WHAT THIS TASK INVOLVES:
The entries below need to be transcribed verbatim.

◆ ◆ ◆ ◆ ◆ ◆ ◆

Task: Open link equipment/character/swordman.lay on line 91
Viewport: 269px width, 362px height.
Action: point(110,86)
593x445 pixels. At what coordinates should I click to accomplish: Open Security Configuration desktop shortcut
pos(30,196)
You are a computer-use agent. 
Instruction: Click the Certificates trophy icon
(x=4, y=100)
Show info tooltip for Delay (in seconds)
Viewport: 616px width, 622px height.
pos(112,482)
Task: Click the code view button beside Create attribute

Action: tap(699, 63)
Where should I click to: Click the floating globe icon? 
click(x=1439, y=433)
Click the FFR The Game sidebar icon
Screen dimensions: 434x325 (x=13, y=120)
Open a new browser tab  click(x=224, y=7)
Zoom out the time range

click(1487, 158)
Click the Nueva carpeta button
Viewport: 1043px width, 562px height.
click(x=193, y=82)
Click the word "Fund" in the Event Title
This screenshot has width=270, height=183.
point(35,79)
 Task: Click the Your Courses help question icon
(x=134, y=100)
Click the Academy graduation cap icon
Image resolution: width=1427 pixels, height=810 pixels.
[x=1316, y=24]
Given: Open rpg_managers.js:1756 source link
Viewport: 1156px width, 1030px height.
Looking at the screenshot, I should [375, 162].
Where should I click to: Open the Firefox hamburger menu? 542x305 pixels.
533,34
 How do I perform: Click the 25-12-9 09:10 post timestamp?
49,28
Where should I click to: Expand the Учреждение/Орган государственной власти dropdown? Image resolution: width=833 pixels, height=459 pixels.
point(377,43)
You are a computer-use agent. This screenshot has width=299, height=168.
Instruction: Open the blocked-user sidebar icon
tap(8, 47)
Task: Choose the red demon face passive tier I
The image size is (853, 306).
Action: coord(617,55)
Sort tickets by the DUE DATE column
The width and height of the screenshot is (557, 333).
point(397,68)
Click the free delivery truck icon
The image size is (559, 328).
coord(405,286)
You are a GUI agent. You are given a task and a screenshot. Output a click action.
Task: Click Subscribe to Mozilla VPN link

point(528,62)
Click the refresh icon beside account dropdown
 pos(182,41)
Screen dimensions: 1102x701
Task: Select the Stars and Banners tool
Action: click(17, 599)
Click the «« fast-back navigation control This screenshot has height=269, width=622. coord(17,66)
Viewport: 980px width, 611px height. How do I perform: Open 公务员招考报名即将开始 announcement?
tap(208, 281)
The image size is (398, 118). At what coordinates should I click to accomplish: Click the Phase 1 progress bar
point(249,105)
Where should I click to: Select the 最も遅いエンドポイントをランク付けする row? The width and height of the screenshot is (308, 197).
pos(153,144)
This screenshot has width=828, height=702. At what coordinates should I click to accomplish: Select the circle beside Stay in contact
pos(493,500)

◆ ◆ ◆ ◆ ◆ ◆ ◆

ANSWER TO THE PROBLEM:
Task: Open link equipment/character/swordman.lay on line 91
Viewport: 269px width, 362px height.
Action: point(110,86)
593x445 pixels. At what coordinates should I click to accomplish: Open Security Configuration desktop shortcut
pos(30,196)
You are a computer-use agent. 
Instruction: Click the Certificates trophy icon
(x=4, y=100)
Show info tooltip for Delay (in seconds)
Viewport: 616px width, 622px height.
pos(112,482)
Task: Click the code view button beside Create attribute

Action: tap(699, 63)
Where should I click to: Click the floating globe icon? 
click(x=1439, y=433)
Click the FFR The Game sidebar icon
Screen dimensions: 434x325 (x=13, y=120)
Open a new browser tab  click(x=224, y=7)
Zoom out the time range

click(1487, 158)
Click the Nueva carpeta button
Viewport: 1043px width, 562px height.
click(x=193, y=82)
Click the word "Fund" in the Event Title
This screenshot has width=270, height=183.
point(35,79)
 Task: Click the Your Courses help question icon
(x=134, y=100)
Click the Academy graduation cap icon
Image resolution: width=1427 pixels, height=810 pixels.
[x=1316, y=24]
Given: Open rpg_managers.js:1756 source link
Viewport: 1156px width, 1030px height.
Looking at the screenshot, I should [375, 162].
Where should I click to: Open the Firefox hamburger menu? 542x305 pixels.
533,34
 How do I perform: Click the 25-12-9 09:10 post timestamp?
49,28
Where should I click to: Expand the Учреждение/Орган государственной власти dropdown? Image resolution: width=833 pixels, height=459 pixels.
point(377,43)
You are a computer-use agent. This screenshot has width=299, height=168.
Instruction: Open the blocked-user sidebar icon
tap(8, 47)
Task: Choose the red demon face passive tier I
The image size is (853, 306).
Action: coord(617,55)
Sort tickets by the DUE DATE column
The width and height of the screenshot is (557, 333).
point(397,68)
Click the free delivery truck icon
The image size is (559, 328).
coord(405,286)
You are a GUI agent. You are given a task and a screenshot. Output a click action.
Task: Click Subscribe to Mozilla VPN link

point(528,62)
Click the refresh icon beside account dropdown
 pos(182,41)
Screen dimensions: 1102x701
Task: Select the Stars and Banners tool
Action: click(17, 599)
Click the «« fast-back navigation control This screenshot has height=269, width=622. coord(17,66)
Viewport: 980px width, 611px height. How do I perform: Open 公务员招考报名即将开始 announcement?
tap(208, 281)
The image size is (398, 118). At what coordinates should I click to accomplish: Click the Phase 1 progress bar
point(249,105)
Where should I click to: Select the 最も遅いエンドポイントをランク付けする row? The width and height of the screenshot is (308, 197).
pos(153,144)
This screenshot has width=828, height=702. At what coordinates should I click to accomplish: Select the circle beside Stay in contact
pos(493,500)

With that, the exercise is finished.